“The software development kit for Google’s Linux-based Android mobile phone operating system has been out in the wild for a over a month now, plenty of time for developers to form opinions of the platform and assess the capabilities of the API. The verdict from seasoned mobile software programmers is somewhat mixed; some are even expressing serious frustration.”
The iPhone/iPod Touch doesn’t currently have an SDK, and I doubt the promised one will be free (or allow unsigned apps which is basically equivalent).
MIDP is the most badly designed platform I’ve seen. Its biggest flaw is that the file access API doesn’t have a seek function making it impossible to access large amounts of data (e.g. maps stored on a memory card). It also has a very unintuitive ‘screen’ model.
Blackberrys just look stupid. Who wants a tiny tiny elf keyboard?
Haven’t tried developing on Symbian phones or anything else but I imagine they are equally annoying. Android really doesn’t have to be spectacular to be better than the competition. And allowing third party apps to have equal rights to the built in ones is a pretty enticing prospect!
> Who wants a tiny tiny elf keyboard?
Apparently a lot of people since BlackBerry devices had big keys for the longest time, but the Treos came along with tiny tiny keys and after a few generations of those, the BlackBerry started coming with tiny keys too
Well I guess it’s good then that the first wild Android prototype is in that vein. (http://gizmodo.com/gadgets/android-hardware-in-the-wild/google-andr…)
Haven’t tried developing on Symbian phones or anything else but I imagine they are equally annoying.
I did a couple of projects for Symbian6 but that was awful
Android targets ARM, at least initially. It is probably the least expensive, Google-capable-enough processor in the market. Open Handset Alliance member, Texas Instruments has an impressive list of Application Notes for Consumer Electronics, including Reference Designs, Tools, Software, White Papers, as well as comprehensive discussions of design considerations, and so on. It should be a fairly good indication of where Android is going. Certainly, whatever the Android hardware package becomes it will at least be organized as well as that.
And, that is that. Android is a fully integrated software stack that includes an operating system, middleware, a user-friendly interface, and applications, and it will be licensed under a developer-friendly open-source license. Google Search, Ads, and Apps along with new Services (inspired by the $10 million contest) will be the principle value-add. At least fundamentally, everything aside from the applications/services is being defined, organized and *commoditized*. What we will have is a collection of androids that will be hard to differentiate from a hardware-functional perspective. Perhaps, Google will even own/conduct the wireless network. Who needs a mobile phone, a remote control, a PMP, a PVP or even a PSP?! Android at your service!
That said, we appreciate Google. We just moved everything corporate to Gmail this week.
R&B 🙂
the simplest mobile os to develop for in win CE hands down. i mean you can do it from visual studio, and microsoft did visual studio right, it is a realy nice development environment
That is wrong on so many levels.
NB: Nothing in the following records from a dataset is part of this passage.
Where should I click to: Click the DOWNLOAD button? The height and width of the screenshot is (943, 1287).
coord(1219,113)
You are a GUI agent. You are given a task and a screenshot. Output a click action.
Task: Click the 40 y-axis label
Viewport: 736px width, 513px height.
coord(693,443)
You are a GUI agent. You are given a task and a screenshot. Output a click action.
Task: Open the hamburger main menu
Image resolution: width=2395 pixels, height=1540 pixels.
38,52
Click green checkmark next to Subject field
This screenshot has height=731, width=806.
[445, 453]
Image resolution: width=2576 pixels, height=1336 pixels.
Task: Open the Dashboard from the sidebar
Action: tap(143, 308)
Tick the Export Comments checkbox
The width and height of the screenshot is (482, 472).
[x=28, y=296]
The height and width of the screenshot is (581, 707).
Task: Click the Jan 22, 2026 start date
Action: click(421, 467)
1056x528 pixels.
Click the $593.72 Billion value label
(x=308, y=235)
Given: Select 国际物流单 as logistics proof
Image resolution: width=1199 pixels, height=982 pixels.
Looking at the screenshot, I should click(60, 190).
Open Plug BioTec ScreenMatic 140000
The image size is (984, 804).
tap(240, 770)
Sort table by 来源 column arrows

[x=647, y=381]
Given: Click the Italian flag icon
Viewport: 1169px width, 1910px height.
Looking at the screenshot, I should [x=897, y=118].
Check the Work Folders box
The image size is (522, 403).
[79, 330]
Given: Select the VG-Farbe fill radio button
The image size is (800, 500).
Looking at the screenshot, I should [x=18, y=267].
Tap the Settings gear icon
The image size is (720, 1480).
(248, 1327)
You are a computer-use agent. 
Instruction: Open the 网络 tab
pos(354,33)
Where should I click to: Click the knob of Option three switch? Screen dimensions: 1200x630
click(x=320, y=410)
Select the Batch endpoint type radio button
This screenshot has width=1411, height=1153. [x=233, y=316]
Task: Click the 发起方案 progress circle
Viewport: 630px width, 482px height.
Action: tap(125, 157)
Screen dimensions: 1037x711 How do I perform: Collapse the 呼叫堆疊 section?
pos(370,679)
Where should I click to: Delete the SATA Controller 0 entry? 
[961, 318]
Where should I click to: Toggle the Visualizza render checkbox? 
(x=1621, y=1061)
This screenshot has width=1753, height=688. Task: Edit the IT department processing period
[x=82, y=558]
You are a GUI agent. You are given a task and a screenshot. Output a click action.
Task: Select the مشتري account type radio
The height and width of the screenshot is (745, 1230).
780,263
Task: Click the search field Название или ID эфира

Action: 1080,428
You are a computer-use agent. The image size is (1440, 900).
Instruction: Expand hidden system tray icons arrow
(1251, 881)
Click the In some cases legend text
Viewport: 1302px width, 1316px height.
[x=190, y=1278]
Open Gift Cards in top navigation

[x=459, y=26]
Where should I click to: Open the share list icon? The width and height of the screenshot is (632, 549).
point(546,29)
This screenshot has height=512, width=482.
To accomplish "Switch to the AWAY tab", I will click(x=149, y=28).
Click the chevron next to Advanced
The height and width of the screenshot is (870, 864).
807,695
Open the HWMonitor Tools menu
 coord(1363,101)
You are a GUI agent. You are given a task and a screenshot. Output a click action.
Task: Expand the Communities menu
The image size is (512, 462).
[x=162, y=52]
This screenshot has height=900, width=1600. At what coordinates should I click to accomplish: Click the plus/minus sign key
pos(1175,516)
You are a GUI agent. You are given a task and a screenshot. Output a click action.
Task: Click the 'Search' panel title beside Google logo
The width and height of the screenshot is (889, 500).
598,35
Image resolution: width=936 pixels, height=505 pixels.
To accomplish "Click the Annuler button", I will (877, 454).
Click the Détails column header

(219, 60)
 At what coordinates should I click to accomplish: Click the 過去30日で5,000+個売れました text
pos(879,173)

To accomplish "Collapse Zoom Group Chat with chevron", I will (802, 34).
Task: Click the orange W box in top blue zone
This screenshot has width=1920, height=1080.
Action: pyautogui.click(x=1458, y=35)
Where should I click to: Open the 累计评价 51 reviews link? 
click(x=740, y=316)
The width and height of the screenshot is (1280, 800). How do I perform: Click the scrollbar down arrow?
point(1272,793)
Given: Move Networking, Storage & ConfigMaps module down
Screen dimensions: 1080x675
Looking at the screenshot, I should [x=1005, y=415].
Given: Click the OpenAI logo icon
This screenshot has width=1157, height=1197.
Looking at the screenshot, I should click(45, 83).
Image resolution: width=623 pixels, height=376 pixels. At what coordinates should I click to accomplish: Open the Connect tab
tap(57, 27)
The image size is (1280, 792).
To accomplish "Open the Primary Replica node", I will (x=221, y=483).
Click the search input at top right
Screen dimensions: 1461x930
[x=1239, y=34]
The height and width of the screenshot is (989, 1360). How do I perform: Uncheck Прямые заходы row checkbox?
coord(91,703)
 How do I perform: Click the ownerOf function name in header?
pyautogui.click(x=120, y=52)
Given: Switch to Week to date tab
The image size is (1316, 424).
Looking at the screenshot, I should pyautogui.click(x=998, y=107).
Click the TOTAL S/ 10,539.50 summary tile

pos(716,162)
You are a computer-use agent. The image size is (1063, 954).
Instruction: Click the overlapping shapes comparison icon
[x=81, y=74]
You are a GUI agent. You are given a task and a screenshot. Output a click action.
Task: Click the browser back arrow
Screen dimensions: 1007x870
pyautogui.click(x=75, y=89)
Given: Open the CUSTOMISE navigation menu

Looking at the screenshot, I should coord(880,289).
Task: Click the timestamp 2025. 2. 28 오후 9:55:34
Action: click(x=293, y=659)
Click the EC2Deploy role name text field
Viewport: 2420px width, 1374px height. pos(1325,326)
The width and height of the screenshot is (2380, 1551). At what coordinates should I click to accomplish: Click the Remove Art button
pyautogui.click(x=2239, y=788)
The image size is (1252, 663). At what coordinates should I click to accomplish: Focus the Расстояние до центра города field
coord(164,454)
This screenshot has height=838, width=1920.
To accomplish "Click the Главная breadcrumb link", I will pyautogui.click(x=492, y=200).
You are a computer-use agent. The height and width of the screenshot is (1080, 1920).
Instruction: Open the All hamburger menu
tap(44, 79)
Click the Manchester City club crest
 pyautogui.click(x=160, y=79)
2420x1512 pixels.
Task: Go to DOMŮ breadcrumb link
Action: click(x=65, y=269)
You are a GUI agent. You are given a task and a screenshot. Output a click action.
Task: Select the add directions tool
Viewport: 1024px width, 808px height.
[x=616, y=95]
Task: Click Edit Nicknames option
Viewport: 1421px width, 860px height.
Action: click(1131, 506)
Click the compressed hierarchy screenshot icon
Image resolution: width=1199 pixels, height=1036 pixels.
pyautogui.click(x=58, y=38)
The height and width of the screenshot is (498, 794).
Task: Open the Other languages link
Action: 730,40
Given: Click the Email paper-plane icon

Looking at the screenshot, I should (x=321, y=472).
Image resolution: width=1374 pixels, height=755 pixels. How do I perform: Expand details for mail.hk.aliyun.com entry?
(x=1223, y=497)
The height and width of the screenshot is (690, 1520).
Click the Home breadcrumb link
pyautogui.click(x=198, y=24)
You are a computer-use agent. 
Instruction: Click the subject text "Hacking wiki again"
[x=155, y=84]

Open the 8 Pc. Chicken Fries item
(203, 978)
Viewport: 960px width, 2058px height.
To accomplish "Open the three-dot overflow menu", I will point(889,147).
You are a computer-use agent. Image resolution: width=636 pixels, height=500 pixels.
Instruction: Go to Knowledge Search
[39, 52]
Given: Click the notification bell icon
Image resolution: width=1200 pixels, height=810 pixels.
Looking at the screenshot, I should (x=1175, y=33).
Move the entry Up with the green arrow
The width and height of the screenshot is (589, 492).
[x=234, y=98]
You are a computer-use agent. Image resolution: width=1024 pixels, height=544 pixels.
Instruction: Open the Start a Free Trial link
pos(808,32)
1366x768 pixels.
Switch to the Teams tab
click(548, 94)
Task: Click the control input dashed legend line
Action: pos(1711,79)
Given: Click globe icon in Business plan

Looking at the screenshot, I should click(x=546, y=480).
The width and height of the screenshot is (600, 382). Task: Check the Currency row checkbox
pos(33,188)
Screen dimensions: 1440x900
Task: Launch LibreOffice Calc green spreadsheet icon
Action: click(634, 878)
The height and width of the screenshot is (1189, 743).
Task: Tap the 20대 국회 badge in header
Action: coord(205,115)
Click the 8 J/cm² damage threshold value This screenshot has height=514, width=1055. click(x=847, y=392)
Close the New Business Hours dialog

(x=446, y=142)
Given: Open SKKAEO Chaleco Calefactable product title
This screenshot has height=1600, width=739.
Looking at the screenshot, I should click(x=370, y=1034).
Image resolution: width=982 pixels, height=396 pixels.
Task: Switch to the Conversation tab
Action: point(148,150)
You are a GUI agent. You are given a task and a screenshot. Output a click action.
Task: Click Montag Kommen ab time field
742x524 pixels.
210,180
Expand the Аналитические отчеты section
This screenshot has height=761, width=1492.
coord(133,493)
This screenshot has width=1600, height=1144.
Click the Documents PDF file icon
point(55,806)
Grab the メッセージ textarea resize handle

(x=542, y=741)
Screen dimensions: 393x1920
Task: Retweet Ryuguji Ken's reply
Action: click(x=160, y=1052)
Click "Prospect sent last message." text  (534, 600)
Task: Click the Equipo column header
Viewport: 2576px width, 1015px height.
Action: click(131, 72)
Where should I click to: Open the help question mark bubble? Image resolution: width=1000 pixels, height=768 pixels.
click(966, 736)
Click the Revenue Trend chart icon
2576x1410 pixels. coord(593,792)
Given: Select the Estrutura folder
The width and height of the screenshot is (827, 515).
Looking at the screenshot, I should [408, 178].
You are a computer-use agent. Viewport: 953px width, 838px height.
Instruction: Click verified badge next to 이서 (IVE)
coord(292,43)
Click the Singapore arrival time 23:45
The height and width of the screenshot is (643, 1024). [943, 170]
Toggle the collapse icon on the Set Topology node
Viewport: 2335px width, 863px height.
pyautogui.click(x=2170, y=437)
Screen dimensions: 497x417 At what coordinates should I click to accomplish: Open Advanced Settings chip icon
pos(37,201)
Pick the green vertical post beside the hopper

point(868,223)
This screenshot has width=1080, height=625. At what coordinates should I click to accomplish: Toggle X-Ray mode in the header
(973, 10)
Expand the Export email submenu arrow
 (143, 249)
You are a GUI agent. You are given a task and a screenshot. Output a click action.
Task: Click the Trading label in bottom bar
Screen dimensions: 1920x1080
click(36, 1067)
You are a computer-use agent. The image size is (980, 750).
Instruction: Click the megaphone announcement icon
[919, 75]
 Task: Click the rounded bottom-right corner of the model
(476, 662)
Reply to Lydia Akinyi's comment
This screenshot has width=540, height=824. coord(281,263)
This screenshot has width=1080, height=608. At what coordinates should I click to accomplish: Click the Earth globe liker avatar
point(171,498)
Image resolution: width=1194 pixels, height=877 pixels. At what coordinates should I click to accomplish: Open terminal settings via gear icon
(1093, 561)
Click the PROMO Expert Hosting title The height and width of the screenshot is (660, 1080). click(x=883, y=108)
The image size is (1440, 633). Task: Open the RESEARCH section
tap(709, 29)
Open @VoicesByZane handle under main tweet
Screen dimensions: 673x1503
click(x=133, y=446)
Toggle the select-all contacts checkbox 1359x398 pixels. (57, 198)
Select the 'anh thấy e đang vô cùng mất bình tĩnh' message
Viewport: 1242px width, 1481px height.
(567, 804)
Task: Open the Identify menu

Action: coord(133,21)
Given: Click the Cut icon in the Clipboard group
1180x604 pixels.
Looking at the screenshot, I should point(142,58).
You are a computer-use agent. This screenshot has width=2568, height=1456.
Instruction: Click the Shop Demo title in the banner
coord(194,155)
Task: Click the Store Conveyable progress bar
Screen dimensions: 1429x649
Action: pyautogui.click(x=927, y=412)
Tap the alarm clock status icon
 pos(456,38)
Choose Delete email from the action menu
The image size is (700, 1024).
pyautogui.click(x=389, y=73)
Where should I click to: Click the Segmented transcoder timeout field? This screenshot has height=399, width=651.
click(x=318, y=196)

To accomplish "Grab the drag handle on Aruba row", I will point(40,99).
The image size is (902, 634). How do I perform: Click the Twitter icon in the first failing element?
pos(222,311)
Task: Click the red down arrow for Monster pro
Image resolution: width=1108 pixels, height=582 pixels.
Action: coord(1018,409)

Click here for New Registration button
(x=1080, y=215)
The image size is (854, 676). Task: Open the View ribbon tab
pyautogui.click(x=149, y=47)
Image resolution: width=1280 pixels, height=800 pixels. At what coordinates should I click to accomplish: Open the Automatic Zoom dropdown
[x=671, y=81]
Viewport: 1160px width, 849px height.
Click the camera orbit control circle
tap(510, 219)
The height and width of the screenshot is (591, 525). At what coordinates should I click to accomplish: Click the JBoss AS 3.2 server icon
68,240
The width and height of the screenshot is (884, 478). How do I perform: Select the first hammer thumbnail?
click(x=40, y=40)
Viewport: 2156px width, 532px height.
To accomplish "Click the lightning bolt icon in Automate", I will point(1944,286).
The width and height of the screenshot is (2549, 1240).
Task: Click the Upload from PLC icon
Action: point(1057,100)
You obviously haven’t had Visual Studio decide it can’t talk to a device you are attempting to debug on? The emulator is not particularly good, the native ARM emulator is absolutely dog slow. Unless you use Win32 API (why would you do that and forgo RAD?), you’ll end up using DotNet. The Compact Framework just does not work well in all aspects. Grids never seem to repaint properly for example (this was a Dell Axim x51 with Mobile 5 on it and various PPC2003 devices, such as older Axims, Toshibas and O2 XDA, which are rebranded HTC/Q-Tek IIRC.) I also found that I was continually hitting brick walls where Microsoft had not implemented something simple and fundamental in the CF that one would take for granted in the Desktop API (recolouring individual cells in a grid control comes to mind, though it’s been a while and I can’t remember specifics.) Sql Server CE was buggy as hell (memory leaks all over the place, so much so that it would use up all free memory and cause the OS to crash) and then the 2005 version COMPLETELY CHANGED THE API!!!
The ease of development and prototyping can’t be beaten, but after you skim the surface, the underlying code and effort is no more or less than any other OO GUI event driven API.
You obviously never tried qtopia..
the simplest mobile os to develop for in win CE hands down. i mean you can do it from visual studio, and microsoft did visual studio right, it is a realy nice development environment
The article mentions how easy it is to set up and develop for Android with Eclipse. I wonder if it really is any easier to develop for WinCE with VS. I haven’t tried either but a comparison of the two would be nice.
Give it time. They’ve still got a full year ahead of them to tweak everything just right. I have faith in Google…they know what they’re doing.
If you’ve tried to implement any of their google checkout API with existing code, you’ll know how frustrating it could be. Documentation/examples are horrible. I’m in the middle of a shopping cart project and had to implement both paypal and google. paypal was so much easier, whereas I had to dig deep into google’s forum (aka groups) to get any type of help.